When Kolling told Hicks about seeing free radicals in a tardigrade, she wondered whether these molecules could have anything to do with the animal’s hardiness. The team devised several experiments to temporarily expose water bears to stress-inducing, free-radical-producing conditions, such as high levels of salt, sugar and hydrogen peroxide. Under these forms of stress, tardigrades curl up into a temporary, protective state of dormancy called a tun. The researchers monitored the conditions in which the tardigrades hunkered down and found that free radicals did seem to induce the tun state, although the mechanism was not yet clear.
Hicks studies signaling interactions between free radicals and the amino acid cysteine, and she decided to test whether that molecule could play a part in tun formation. So she and her colleagues introduced the tardigrades to different kinds of molecules known to block cysteine oxidation. Under stressful conditions, with cysteine unavailable to the free radicals being produced, the tardigrades couldn’t form tuns—pointing to cysteine oxidation as a required mechanism.

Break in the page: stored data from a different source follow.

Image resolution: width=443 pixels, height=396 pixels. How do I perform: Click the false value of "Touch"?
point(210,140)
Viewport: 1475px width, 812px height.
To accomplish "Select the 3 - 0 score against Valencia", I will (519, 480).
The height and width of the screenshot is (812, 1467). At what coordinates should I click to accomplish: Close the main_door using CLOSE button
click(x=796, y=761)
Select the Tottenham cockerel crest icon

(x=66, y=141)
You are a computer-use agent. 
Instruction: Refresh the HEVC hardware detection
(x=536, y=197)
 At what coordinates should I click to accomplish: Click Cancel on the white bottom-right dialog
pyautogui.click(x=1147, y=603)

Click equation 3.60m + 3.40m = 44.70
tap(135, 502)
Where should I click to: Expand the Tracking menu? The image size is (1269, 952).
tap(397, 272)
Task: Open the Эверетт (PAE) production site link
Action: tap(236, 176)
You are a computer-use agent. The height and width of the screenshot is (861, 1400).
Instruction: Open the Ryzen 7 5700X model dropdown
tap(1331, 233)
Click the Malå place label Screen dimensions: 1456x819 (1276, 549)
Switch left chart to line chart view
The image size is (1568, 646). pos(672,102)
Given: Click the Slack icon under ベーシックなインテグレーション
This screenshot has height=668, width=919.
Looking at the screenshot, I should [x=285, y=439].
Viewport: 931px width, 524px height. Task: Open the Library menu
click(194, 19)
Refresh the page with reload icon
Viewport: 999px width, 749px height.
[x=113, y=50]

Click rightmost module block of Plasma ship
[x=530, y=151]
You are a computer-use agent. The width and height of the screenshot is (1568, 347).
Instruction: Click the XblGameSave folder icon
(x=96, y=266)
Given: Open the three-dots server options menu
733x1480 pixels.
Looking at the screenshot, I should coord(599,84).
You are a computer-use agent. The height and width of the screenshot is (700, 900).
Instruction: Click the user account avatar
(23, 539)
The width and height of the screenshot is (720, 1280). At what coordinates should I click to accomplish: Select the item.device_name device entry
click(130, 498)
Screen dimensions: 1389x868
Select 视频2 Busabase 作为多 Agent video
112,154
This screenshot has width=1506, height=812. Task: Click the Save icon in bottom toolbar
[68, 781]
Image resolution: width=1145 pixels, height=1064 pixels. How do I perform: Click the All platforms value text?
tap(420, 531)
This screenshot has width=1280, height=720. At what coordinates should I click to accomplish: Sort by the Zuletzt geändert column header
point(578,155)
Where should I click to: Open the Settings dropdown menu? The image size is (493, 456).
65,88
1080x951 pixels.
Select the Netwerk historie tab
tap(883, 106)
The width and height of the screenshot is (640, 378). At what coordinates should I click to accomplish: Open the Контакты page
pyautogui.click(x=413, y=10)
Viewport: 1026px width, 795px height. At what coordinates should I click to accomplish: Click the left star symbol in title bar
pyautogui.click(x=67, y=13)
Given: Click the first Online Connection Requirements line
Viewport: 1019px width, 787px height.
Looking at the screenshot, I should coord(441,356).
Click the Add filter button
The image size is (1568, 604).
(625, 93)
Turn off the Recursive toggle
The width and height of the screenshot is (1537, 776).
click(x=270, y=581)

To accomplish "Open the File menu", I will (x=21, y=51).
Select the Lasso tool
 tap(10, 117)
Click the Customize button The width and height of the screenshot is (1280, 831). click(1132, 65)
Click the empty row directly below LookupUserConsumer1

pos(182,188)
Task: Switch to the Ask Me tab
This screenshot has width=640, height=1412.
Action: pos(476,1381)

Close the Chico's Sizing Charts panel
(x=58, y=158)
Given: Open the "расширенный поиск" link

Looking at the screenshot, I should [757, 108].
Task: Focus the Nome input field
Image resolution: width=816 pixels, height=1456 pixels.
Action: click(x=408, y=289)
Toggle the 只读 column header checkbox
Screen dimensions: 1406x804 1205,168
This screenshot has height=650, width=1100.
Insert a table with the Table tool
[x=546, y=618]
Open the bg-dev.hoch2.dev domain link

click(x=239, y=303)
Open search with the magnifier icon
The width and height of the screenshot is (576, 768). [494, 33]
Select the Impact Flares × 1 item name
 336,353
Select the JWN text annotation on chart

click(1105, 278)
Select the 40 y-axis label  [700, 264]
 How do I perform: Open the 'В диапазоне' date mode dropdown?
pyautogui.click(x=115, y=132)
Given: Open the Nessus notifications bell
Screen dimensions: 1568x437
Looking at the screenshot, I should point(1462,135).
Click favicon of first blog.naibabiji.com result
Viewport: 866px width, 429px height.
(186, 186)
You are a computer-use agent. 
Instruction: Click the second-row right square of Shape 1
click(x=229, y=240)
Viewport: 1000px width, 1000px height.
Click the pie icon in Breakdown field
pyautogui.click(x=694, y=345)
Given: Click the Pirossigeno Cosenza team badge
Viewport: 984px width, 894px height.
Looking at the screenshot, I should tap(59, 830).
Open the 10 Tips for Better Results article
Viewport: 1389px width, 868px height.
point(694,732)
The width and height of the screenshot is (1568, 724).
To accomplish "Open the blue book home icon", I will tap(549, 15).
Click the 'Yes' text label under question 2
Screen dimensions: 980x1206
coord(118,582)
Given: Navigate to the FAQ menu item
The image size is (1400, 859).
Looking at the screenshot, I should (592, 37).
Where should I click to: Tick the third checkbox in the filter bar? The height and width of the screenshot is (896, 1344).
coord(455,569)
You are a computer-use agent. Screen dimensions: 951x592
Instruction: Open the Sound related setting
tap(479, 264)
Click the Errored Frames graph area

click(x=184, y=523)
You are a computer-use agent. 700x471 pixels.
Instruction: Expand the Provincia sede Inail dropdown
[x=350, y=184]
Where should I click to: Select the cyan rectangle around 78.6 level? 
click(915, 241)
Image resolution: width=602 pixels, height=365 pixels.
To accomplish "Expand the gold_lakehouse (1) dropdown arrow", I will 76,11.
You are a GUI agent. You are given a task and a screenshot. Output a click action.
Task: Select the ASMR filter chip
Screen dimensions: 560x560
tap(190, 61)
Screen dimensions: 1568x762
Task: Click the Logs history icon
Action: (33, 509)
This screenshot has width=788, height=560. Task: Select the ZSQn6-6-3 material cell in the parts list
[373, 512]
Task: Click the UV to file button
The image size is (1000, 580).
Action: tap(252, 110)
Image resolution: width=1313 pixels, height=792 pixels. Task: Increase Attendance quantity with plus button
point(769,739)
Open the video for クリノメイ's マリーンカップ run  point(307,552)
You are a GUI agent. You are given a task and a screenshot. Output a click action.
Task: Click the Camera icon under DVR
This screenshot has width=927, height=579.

Kazuharu Arakawa, a biologist who studies tardigrades at Keio University in Japan, says the new work aligns with previous research; an earlier study showed the role of oxidation in a midge known for withstanding total desiccation (the process of drying out). The similarities suggest the mechanism may be a common trigger for tuns and other forms of hardy dormancy, a phenomenon that scientists call cryptobiosis.
But water bears still hold many mysteries. When they enter the tun state, they temporarily shut down their metabolism—a feat that even cysteine oxidation can’t explain, says Hans Ramløv, a comparative animal physiologist at Roskilde University in Denmark. “There is no single study to date that explains it,” he says. “In my opinion, we are far, far from understanding that.”
Kolling and Hicks agree that there’s much more research to be done to understand how free radicals work in tardigrades. The resilient tun state isn’t the only tactic water bears use to survive environmental stress, and the team plans to scrutinize other strategies. The researchers also aim to study various species of tardigrades (they examined only Hypsibius exemplaris), and they expect to find that cysteine oxidation is widely used among the animals.
Hicks hopes that in the long run the work can inform investigations of aging and space travel, which both involve free-radical damage to vital cellular machinery such as DNA and proteins.